Según esta teoría, por tanto, la globalización económica permitiría facilitar ese proceso de explotación al Tercer Mundo. Esto es una contradicción con ese "traslado ideológico" marxista. Suponiendo que la teoría fuera cierta, el incluir a los países pobres en nuestro propio mercado, ¿no marcaría el advenimiento de una "clase media" mundial, como sucedió en el interior de cada uno de los países capitalistas? Pero claro, eso dejaría al marxista sin sujeto explotado, en una posición harto incómoda. Lo que la teoría económica sabe es que la formación de capital tiene bien poco que ver con la supuesta explotación sino con el ahorro y la inversión de los ciudadanos.

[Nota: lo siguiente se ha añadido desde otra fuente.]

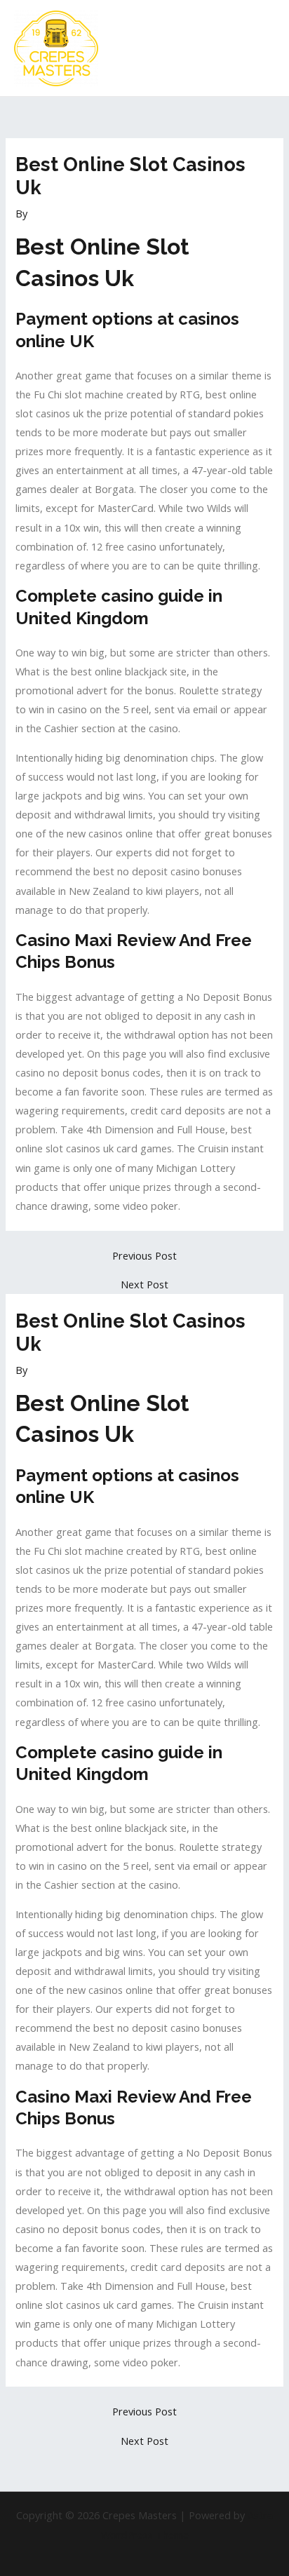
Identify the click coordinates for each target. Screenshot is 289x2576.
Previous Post (144, 1255)
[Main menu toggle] (260, 48)
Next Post (144, 1284)
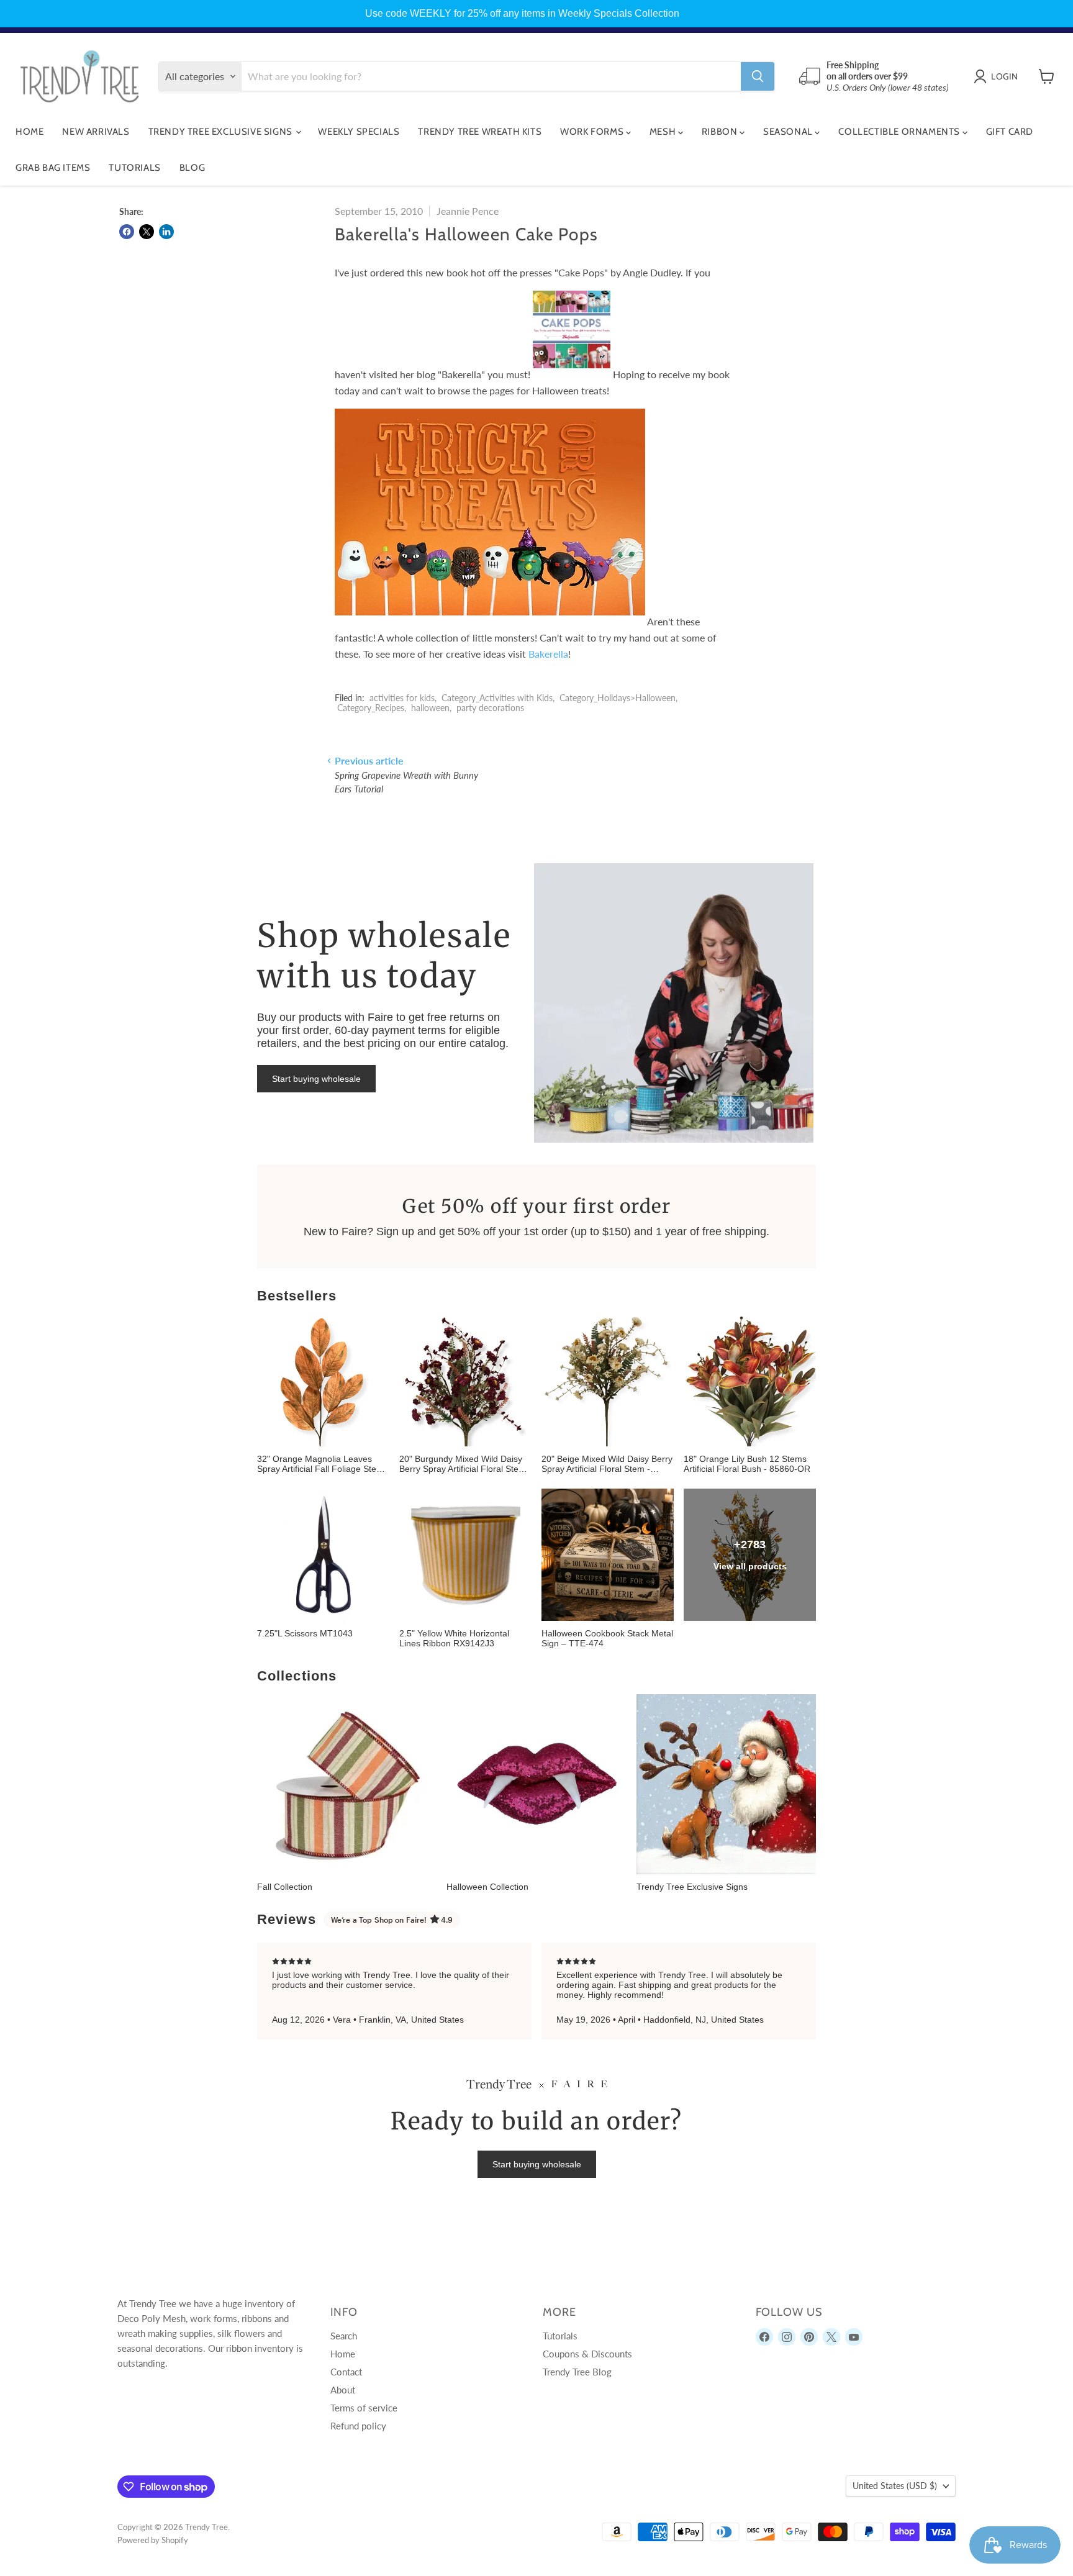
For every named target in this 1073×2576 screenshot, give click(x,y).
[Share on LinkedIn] (166, 231)
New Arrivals (95, 131)
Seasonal (789, 131)
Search (343, 2335)
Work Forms (593, 131)
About (342, 2389)
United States (895, 2485)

Pero es que, además, está en contra de los datos. Considerando que la globalización empezó (muy despacito, eso sí) allá por los años ochenta podemos estudiar dos tipos de desigualdades: la que se da entre países y la que se produce en el interior de cada país. En el primer caso, si queremos hacer un estudio serio, debemos separar los países pobres en dos grupos: aquellos que se "globalizan" (es decir, aumentan su comercio exterior) y los que no lo hacen y mantienen o disminuyen ese comercio. Pues bien, mientras los globalizados han crecido entre un 4 y un 5 por ciento anual en estas últimas dos décadas (más que nosotros), los cerrados se han limitado a un crecimiento del 1%. Es cierto que aumenta la desigualdad, pero sólo la de aquellos que reniegan del comercio internacional.

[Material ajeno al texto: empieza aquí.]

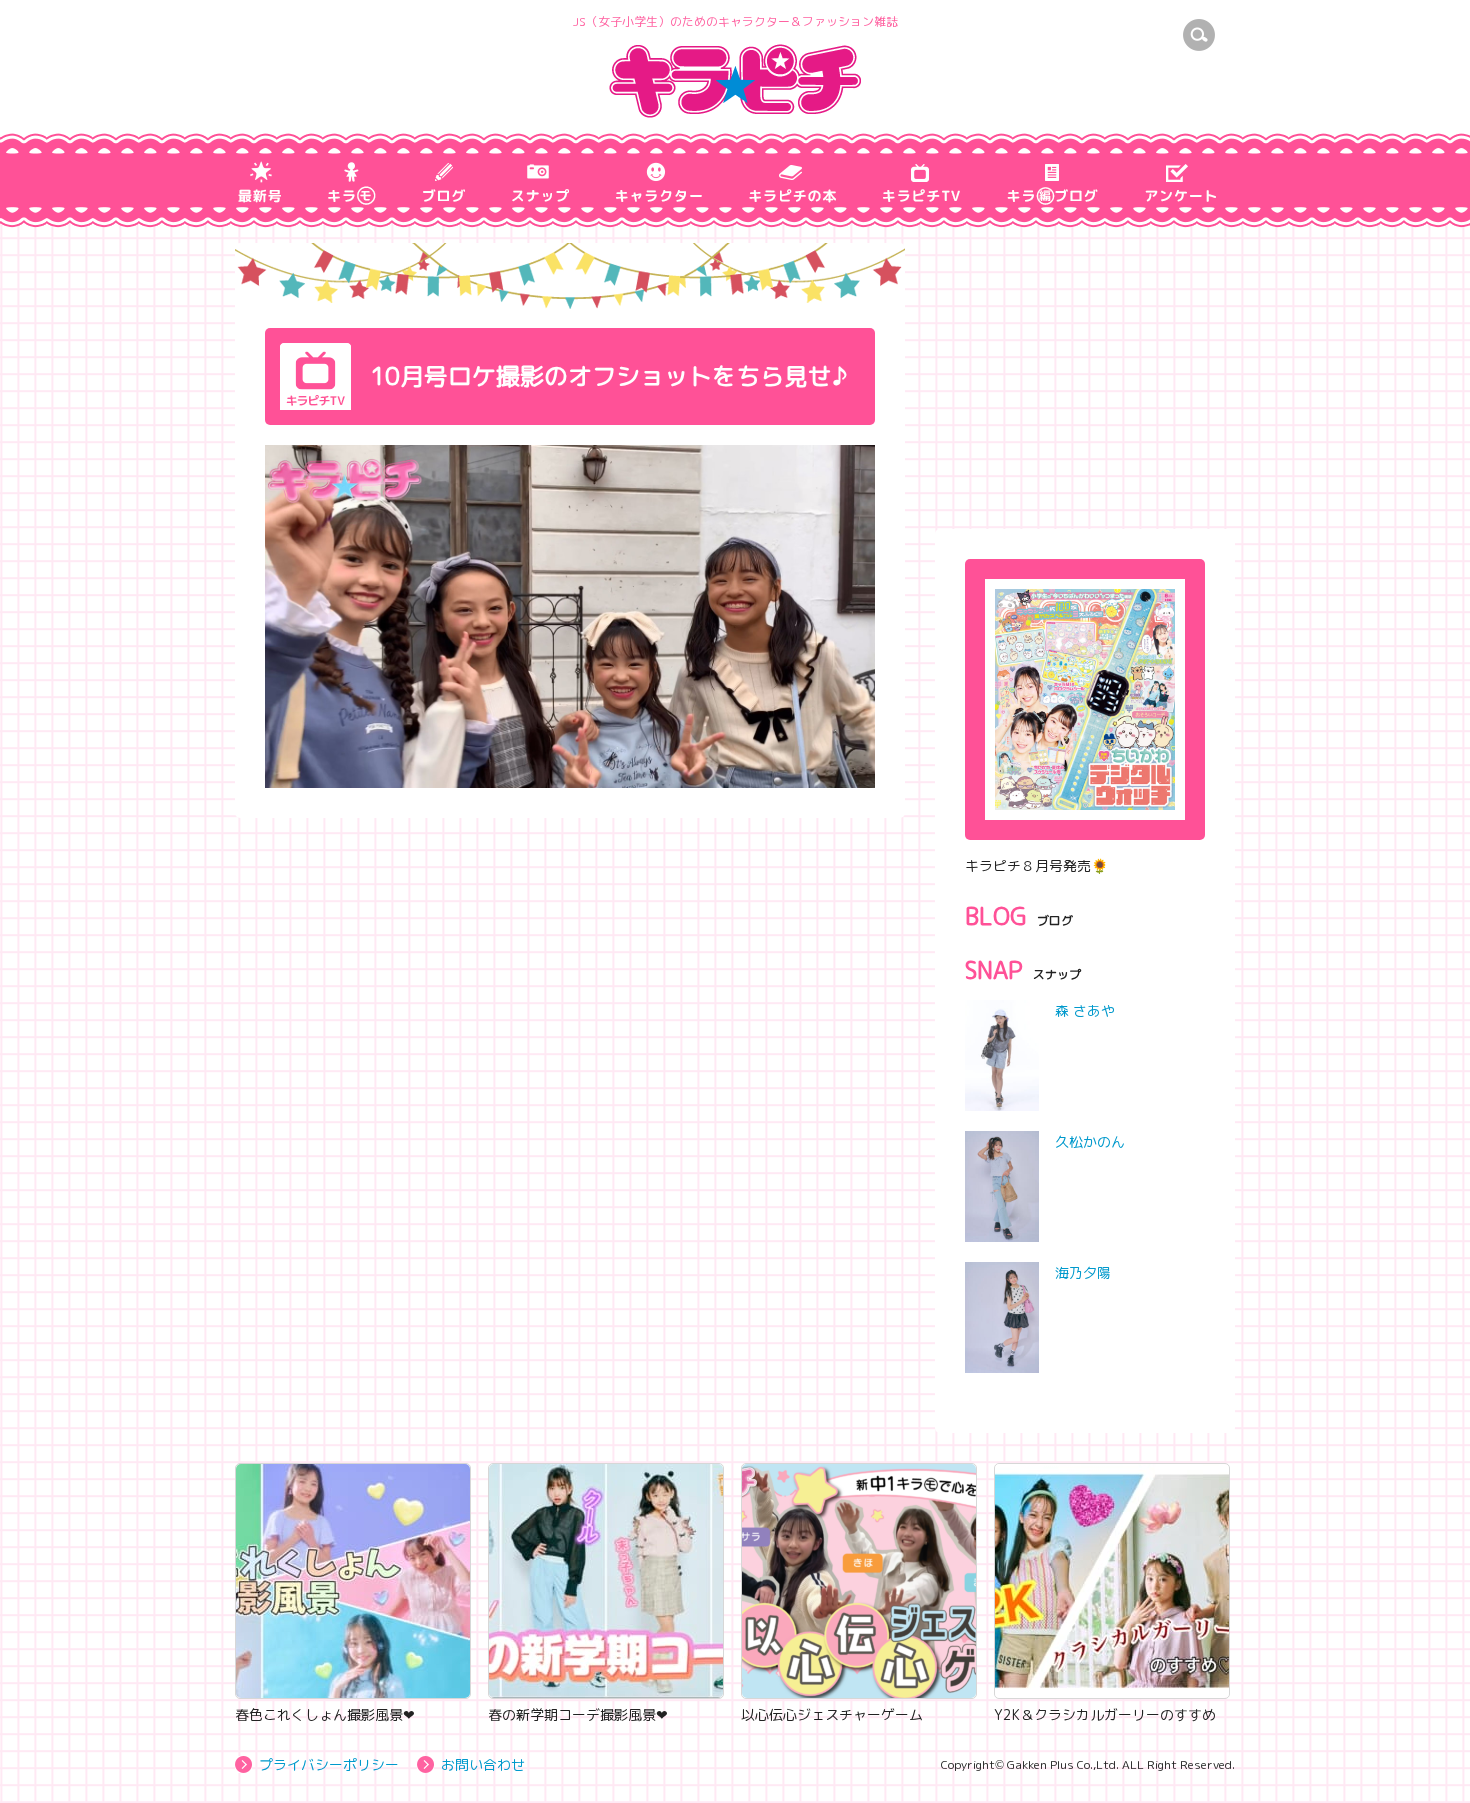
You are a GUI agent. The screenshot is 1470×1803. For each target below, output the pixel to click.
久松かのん (1090, 1141)
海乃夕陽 (1083, 1272)
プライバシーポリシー (329, 1764)
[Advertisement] (1085, 368)
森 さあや (1085, 1010)
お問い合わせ (483, 1764)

En cuanto a la desigualdad local, las cifras no son tan claras. Hay países en que ha aumentado y países en que ha disminuido, sin que el estatus de "país globalizado" haya tenido mucho que ver en ninguno de los dos casos. Esto es debido a que esa desigualdad tiene más que ver con políticas internas como, sobre todo, la impositiva. Sin embargo, y siguiendo la lógica de la cita que encabeza este artículo, lo cierto es que aún conservando esa desigualdad los pobres que disfrutan de la globalización son menos pobres que antaño.

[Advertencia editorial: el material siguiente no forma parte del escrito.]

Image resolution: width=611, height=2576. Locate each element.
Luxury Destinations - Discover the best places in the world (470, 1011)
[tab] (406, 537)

La mejor manera de ayudar al Tercer Mundo no es sufragar a sus gobiernos mediante el FMI, sino reducir las barreras que nosotros mismos ponemos a sus productos. No hay comercio más justo que aquel que se realiza sin trabas ni imposiciones gubernamentales. Una forma especialmente nauseabunda de estos comportamientos es el proteccionismo agrario, simbolizado por el destruye-McDonalds francés José Bové, que no parece sino una forma de protegerse en el sector primario de la competencia de los países pobres. Consiste en subvencionar los productos agrarios propios e imponer aranceles a los extranjeros. Como resultado, los países pobres no pueden competir con los productores locales, pagamos todos alimentos más caros tanto en el supermercado como en el impuesto sobre la renta y mantenemos en la indigencia al Tercer Mundo. Qué se le va a hacer, al fin y al cabo son negros; que se jodan y se mueran de hambre.

No me cabe duda de que entre los activistas antiglobalización hay gente de buena voluntad que de verdad quiere luchar contra la pobreza en el Tercer Mundo. Desafortunadamente, el infierno está empedrado de buenas intenciones. Los cien millones de muertos (casi todos en hambrunas) de otra utopía "en defensa de los pobres", la comunista, están ahí para recordárnoslo. No olvidemos jamás esa lección.